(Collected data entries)
--------------------------------------------------

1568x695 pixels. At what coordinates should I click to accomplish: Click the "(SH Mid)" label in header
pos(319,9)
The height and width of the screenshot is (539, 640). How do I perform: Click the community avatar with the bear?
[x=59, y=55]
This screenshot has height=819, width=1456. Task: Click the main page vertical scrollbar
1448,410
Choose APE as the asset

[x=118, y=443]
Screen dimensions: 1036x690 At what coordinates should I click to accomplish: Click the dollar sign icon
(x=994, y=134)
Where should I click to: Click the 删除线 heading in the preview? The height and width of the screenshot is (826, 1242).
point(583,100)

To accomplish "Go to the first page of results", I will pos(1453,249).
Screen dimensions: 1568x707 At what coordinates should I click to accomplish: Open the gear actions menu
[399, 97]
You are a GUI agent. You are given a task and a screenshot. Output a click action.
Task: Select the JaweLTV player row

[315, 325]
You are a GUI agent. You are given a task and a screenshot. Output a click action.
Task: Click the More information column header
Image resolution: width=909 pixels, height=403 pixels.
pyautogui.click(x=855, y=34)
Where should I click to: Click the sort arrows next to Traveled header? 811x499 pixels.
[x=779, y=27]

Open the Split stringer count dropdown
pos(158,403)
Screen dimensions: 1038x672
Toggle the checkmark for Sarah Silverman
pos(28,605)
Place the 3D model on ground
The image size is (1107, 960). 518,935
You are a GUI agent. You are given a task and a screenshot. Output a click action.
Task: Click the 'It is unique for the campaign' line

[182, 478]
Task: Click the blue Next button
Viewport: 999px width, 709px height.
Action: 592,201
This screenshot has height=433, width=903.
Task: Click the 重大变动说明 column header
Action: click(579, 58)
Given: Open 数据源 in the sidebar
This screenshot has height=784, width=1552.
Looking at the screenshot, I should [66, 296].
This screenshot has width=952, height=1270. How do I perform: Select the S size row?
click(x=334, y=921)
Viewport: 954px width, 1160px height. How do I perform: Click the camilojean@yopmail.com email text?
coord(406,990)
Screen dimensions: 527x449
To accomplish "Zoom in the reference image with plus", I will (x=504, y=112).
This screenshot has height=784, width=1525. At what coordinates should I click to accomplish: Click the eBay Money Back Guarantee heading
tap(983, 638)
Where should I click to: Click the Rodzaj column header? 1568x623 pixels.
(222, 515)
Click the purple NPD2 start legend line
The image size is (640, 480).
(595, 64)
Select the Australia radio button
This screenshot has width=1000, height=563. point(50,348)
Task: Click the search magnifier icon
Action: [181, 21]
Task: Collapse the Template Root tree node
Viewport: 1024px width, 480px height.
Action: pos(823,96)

--------------------------------------------------

Exercise objective
Your task is to give the records above again, exactly.

Final answer
1568x695 pixels. At what coordinates should I click to accomplish: Click the "(SH Mid)" label in header
pos(319,9)
The height and width of the screenshot is (539, 640). How do I perform: Click the community avatar with the bear?
[x=59, y=55]
This screenshot has height=819, width=1456. Task: Click the main page vertical scrollbar
1448,410
Choose APE as the asset

[x=118, y=443]
Screen dimensions: 1036x690 At what coordinates should I click to accomplish: Click the dollar sign icon
(x=994, y=134)
Where should I click to: Click the 删除线 heading in the preview? The height and width of the screenshot is (826, 1242).
point(583,100)

To accomplish "Go to the first page of results", I will pos(1453,249).
Screen dimensions: 1568x707 At what coordinates should I click to accomplish: Open the gear actions menu
[399, 97]
You are a GUI agent. You are given a task and a screenshot. Output a click action.
Task: Select the JaweLTV player row

[315, 325]
You are a GUI agent. You are given a task and a screenshot. Output a click action.
Task: Click the More information column header
Image resolution: width=909 pixels, height=403 pixels.
pyautogui.click(x=855, y=34)
Where should I click to: Click the sort arrows next to Traveled header? 811x499 pixels.
[x=779, y=27]

Open the Split stringer count dropdown
pos(158,403)
Screen dimensions: 1038x672
Toggle the checkmark for Sarah Silverman
pos(28,605)
Place the 3D model on ground
The image size is (1107, 960). 518,935
You are a GUI agent. You are given a task and a screenshot. Output a click action.
Task: Click the 'It is unique for the campaign' line

[182, 478]
Task: Click the blue Next button
Viewport: 999px width, 709px height.
Action: 592,201
This screenshot has height=433, width=903.
Task: Click the 重大变动说明 column header
Action: click(579, 58)
Given: Open 数据源 in the sidebar
This screenshot has height=784, width=1552.
Looking at the screenshot, I should [66, 296].
This screenshot has width=952, height=1270. How do I perform: Select the S size row?
click(x=334, y=921)
Viewport: 954px width, 1160px height. How do I perform: Click the camilojean@yopmail.com email text?
coord(406,990)
Screen dimensions: 527x449
To accomplish "Zoom in the reference image with plus", I will (x=504, y=112).
This screenshot has height=784, width=1525. At what coordinates should I click to accomplish: Click the eBay Money Back Guarantee heading
tap(983, 638)
Where should I click to: Click the Rodzaj column header? 1568x623 pixels.
(222, 515)
Click the purple NPD2 start legend line
The image size is (640, 480).
(595, 64)
Select the Australia radio button
This screenshot has width=1000, height=563. point(50,348)
Task: Click the search magnifier icon
Action: [181, 21]
Task: Collapse the Template Root tree node
Viewport: 1024px width, 480px height.
Action: pos(823,96)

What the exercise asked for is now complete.